Portal faktykaliskie.pl rozmowę z inną z parafianek:
„Parafianie rozumieją, że ciężka choroba utrudnia księdzu normalną posługę i z całego serca życzą mu zdrowia. – Ksiądz jest chory, ciężko chory. Kolędy nie będzie. On nie może wychodzić na takie zimno. Trzeba zrozumieć, to nie jest taka lekka choroba, to jest rak. – mówi nam spotkana w Przygodzicach kobieta.”
Zastanawiające w tej całej sytuacji jest brak pomocy z Kurii. Przygodzicka parafia nie posiada wikarego mogącego zastąpić proboszcza. Kuria nie wyznaczyła też nikogo w zastępstwie.
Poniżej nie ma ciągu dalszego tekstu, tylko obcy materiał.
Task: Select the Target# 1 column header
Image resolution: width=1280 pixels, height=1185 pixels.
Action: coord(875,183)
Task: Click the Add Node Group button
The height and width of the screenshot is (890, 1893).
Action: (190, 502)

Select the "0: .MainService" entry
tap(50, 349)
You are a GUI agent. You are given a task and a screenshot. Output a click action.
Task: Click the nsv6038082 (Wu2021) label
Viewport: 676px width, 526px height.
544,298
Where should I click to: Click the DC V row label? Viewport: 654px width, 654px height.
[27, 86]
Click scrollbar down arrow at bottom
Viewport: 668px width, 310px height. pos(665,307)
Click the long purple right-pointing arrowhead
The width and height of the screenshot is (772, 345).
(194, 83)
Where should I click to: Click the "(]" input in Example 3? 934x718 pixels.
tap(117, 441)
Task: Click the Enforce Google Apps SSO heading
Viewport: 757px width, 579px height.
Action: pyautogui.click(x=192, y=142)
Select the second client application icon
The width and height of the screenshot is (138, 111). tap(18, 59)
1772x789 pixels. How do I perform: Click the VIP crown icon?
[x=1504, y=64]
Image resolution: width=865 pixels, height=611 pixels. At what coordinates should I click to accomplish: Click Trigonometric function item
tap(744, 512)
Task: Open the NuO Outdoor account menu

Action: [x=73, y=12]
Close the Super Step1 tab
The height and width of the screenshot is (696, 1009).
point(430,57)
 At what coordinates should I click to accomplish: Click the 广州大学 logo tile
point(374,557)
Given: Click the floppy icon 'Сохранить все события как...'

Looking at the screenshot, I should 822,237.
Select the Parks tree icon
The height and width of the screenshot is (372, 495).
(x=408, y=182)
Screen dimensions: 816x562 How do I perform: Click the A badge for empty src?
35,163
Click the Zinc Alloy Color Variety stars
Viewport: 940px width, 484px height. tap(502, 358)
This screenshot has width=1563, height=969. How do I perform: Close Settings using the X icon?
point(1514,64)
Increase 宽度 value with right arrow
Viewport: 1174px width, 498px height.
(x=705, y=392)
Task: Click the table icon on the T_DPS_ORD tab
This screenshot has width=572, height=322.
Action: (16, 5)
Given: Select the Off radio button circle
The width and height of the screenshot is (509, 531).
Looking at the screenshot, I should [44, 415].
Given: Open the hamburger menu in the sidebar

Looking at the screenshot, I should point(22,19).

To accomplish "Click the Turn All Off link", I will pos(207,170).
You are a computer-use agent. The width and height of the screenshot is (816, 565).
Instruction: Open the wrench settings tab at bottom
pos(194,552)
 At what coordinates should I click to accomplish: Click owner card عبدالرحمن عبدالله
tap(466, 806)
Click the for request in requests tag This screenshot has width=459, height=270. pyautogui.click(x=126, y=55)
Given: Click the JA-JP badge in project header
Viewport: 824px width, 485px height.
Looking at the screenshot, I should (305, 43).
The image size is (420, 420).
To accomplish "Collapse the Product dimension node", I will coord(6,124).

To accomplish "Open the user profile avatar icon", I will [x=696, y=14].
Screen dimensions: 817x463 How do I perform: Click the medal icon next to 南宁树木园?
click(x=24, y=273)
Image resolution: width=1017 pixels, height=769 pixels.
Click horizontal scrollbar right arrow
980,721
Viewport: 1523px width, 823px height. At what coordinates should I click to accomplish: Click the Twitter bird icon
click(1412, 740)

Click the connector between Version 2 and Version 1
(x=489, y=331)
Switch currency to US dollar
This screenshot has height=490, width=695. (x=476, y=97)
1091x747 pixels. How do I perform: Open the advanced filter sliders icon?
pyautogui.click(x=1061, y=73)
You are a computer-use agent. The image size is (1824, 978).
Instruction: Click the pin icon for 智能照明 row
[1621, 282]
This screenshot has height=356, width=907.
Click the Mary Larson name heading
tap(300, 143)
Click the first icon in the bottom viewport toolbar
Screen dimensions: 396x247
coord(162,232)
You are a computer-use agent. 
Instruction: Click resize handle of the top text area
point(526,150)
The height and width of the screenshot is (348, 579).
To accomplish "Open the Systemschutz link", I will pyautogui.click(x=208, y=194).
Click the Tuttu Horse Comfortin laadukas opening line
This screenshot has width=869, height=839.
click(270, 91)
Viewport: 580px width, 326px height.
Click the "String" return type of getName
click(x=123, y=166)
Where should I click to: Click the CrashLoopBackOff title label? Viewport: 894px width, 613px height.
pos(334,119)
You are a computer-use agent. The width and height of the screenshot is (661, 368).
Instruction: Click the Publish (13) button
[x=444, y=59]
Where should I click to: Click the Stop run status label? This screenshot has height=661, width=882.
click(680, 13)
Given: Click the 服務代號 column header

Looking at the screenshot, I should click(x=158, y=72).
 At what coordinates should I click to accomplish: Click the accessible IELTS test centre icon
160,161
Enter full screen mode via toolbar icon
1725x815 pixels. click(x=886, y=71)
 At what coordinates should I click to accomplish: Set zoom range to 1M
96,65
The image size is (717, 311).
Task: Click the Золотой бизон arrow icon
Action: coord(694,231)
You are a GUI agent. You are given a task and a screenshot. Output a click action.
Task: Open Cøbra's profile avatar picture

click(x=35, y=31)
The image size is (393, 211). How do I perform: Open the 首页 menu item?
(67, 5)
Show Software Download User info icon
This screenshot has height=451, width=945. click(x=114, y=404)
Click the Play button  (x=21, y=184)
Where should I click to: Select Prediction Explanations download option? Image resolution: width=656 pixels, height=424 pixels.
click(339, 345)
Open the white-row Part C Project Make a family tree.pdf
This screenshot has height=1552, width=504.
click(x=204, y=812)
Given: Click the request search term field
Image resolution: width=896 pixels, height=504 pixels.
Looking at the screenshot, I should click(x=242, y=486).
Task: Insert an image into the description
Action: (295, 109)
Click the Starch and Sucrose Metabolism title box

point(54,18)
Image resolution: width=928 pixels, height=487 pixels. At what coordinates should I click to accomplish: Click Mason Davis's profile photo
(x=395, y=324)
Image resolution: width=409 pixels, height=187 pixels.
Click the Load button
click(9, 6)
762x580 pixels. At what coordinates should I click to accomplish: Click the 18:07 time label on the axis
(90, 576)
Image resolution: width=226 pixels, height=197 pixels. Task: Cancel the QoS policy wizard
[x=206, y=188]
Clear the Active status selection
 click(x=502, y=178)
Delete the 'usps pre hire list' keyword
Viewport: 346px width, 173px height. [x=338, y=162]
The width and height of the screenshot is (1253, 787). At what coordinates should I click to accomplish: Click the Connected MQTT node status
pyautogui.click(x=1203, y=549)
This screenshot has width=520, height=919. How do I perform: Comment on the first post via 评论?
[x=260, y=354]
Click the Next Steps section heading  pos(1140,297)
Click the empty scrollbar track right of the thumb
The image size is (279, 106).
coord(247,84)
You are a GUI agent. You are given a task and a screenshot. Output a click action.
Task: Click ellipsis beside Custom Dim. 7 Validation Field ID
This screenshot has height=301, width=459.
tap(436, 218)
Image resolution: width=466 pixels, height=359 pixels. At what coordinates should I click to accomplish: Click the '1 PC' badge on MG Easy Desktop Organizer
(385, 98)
Ostatecznie rodziny mają przychodzić do kościoła, gdzie zostaną poświęcone. Wersja o podpisanych kopertach rozeszła się pocztą pantoflową i trudno w tej chwili znaleźć jej pierwotne źródło.
Ogólnopolskie media informowały o podobnej sytuacji. Ksiądz w niewielkiej miejscowości Tomkowa na Dolnym Śląsku również z powodu choroby zrezygnował z wizyt duszpasterskich. Na kolędę w swoim imieniu wysłał… kucharkę i kościelną. Panie święciły domy i ich mieszkańców, przyjmowały też koperty z datkami. Po interwencji biskupa szybko przerwano kolędę.